VORGEGEBENER TEXT.

----------------

Süddeutsche Zeitung

Millionenhilfe:Fürackers milde Gaben

In einem alljährlichen Ritual werden im Heimatministerium Geldsummen an verarmte Gemeinden überreicht. Die Kommunalpolitiker spielen mit, doch das ganze Prozedere wirft Fragen auf.

Von Claudia Henzler

Alle Jahre wieder findet im Nürnberger Heimatministerium ein seltsames vorweihnachtliches Ritual statt. Der amtierende Finanzminister empfängt Bürgermeister aus verarmten Gemeinden und überreicht ihnen, als wäre er halb Glücksfee und halb Nikolaus, ein Papier, auf dem eine Geldsumme steht. Es handelt sich um die sogenannte Stabilisierungshilfe fürs zu Ende gehende Jahr. Dann gibt es noch ein Foto mit Minister und Förderbescheid für jeden einzelnen Bürgermeister oder Landrat und noch ein paar Gruppenaufnahmen. Von der feierlichen Übergabe, die Ende November in Nürnberg stattfand, kann man sich auf der Presseseite des Ministeriums 149 verschiedene Bilder von Albert Füracker (CSU) mit dankbaren Empfängern herunterladen.

Die Kommunalpolitiker spielen mit, doch man darf trotz dieser Inszenierung nicht vergessen, dass dieses Förderprogramm überwiegend von den bayerischen Gemeinden finanziert wird und nicht aus dem Staatshaushalt. Von den 144 Millionen Euro, die im Jahr 2018 an insgesamt 146 Kommunen verteilt wurden, stammen knapp 100 Millionen aus dem Kommunalanteil am allgemeinen Steuerverbund. Das ist der Topf, aus dem die sogenannten Schlüsselzuweisungen gezahlt werden, eine bedeutende Einnahmequelle für all jene bayerische Gemeinden, die nicht als superleistungsfähig gelten - und das sind die meisten. Schlüsselzuweisungen sind für Kommunen gedacht, die ihre Aufgaben nicht allein aus den eigenen Steuereinnahmen stemmen können, etwa weil sie wie Nürnberg stark wachsen und reihenweise neue Schulden und Kindergärten bauen müssen. 2018 haben 1798 bayerische Städte und Gemeinden Schlüsselzuweisungen bekommen, nur 258 nicht.

----------------

BEREITGESTELLTE DATEN.
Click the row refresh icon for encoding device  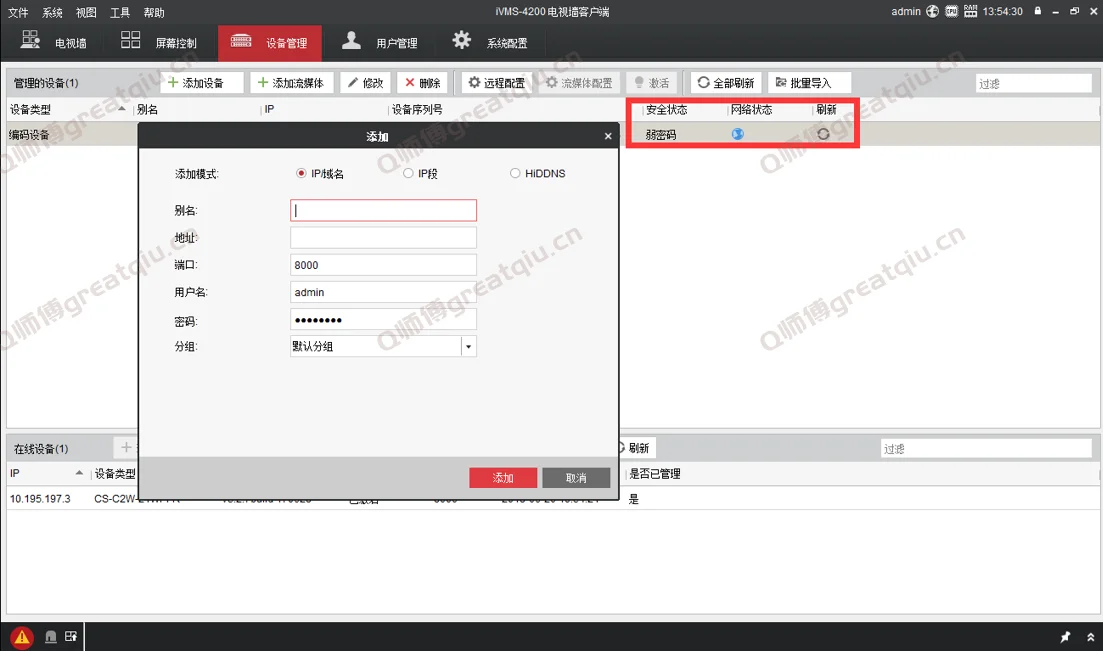(x=823, y=134)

----------------

DEINE AUFGABE.
Beantworte kurz diese Fragen zum Zeitungsartikel über die Stabilisierungshilfe:
1. In welchem Ministerium findet die Übergabe der Förderbescheide statt?
2. Wie viele verschiedene Bilder von der Übergabe kann man auf der Presseseite des Ministeriums herunterladen?
3. Wie viele bayerische Städte und Gemeinden haben 2018 Schlüsselzuweisungen bekommen?

DEINE ANTWORT.
1. Im Nürnberger Heimatministerium.
2. 149 Bilder.
3. 1798 Städte und Gemeinden.